Un esempio fra tanti, qualche giorno fa, in Coppa Italia. Si gioca Cagliari-Perugia, poco dopo la mezz’ora gli umbri pareggiano l’effimero 1-0 dei sardi, segna Federico Melchiorri, professione attaccante, ex di turno. Segna, ciò significa che fa bene il suo mestiere, ciò per il quale è pagato. Non esulta. Di più: pochi secondi più tardi, con la palla al centro, alza braccia e mani in segno di scusa. Ma fatela finita, su.
Melchiorri è uno dei tanti, qui è il pretesto, non il centro del discorso. Perché mai esultare per avere fatto bene il proprio mestiere (ricordate Galeano? «Il gol è l’orgasmo del calcio», scrisse, e da quando si chiede scusa per un orgasmo?) dovrebbe essere considerato una mancanza di rispetto per i tifosi avversari? Tutt’altro: è innanzitutto rispetto per i propri e, se fatto senza teatro e senza sfottere, anche degli ex tifosi in fondo. Questo è lo sport, questo dovrebbe essere il calcio.

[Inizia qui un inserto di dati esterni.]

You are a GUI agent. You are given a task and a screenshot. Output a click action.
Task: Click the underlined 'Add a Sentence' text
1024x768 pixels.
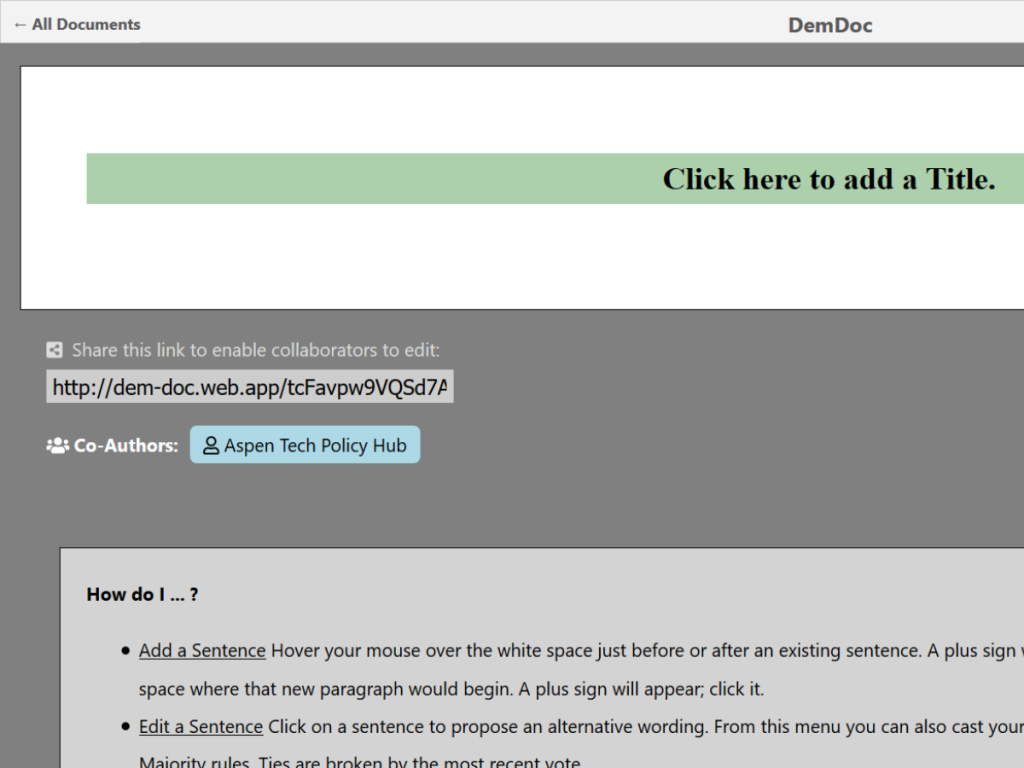tap(202, 651)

Invece siamo ancora qui – perché noi giornalisti non siamo affatto meglio – a chiedere a ogni ex la classica e stupidissima domanda che cerca il titolo facile e la polemica, la buccia di banana per andare alla pancia del tifo se la risposta è quella sbagliata. Tipo questa domanda a Dybala, nel corso della presentazione quale nuovo giocatore della Roma. Testuale: «Se ti capiterà di segnare, pensi che esulterai?».